=== Supplied records ===

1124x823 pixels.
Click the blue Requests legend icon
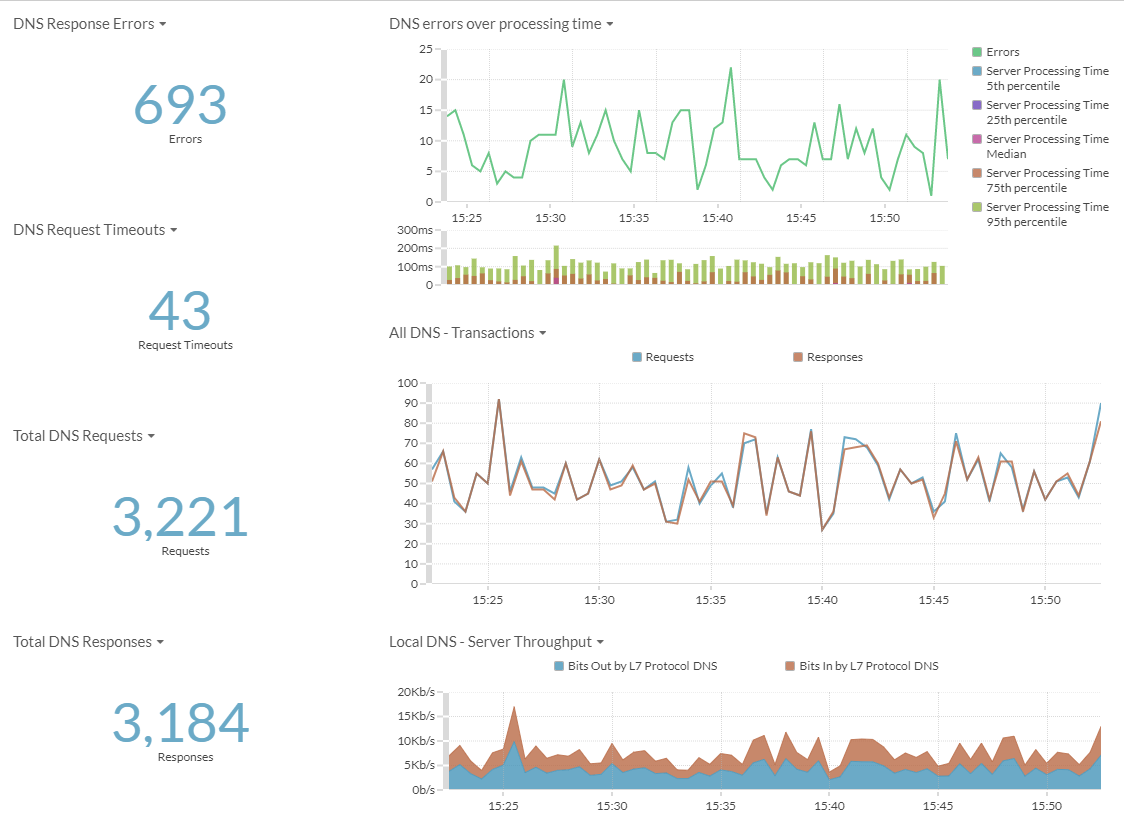click(x=636, y=357)
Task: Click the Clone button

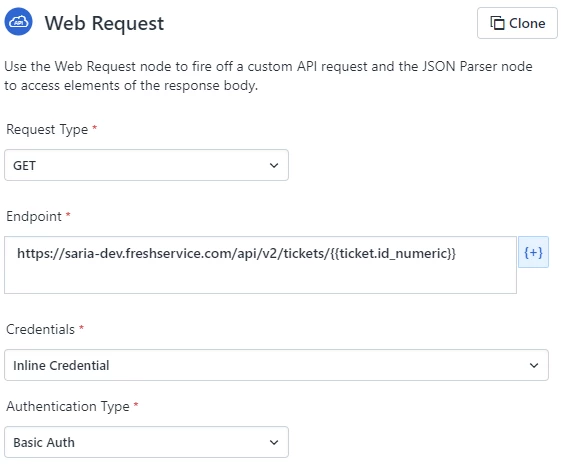Action: coord(517,23)
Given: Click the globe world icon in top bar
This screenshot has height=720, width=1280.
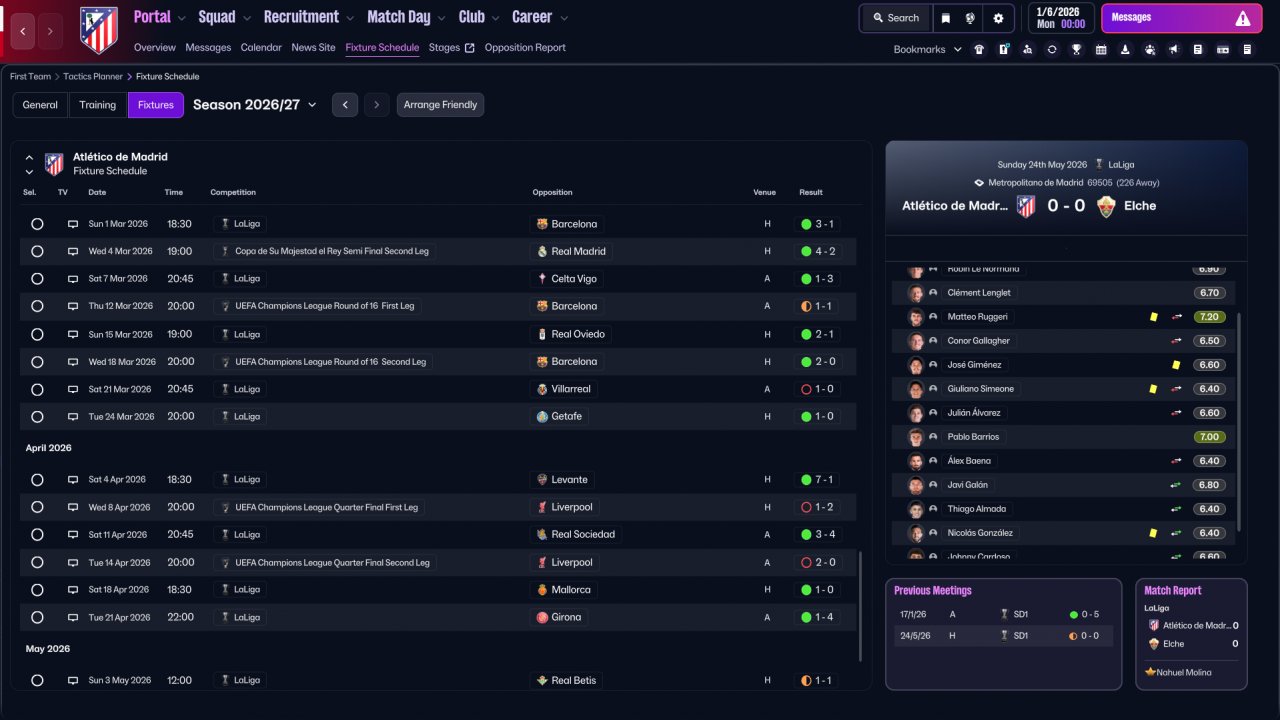Looking at the screenshot, I should [x=970, y=18].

===

Exercise instructions | Word for word, please, restate the lines of the listing from the one holding "Given: Click the globe world icon in top bar" down to the last line, leaving out any pictures.

Exercise output |
Given: Click the globe world icon in top bar
This screenshot has height=720, width=1280.
Looking at the screenshot, I should [x=970, y=18].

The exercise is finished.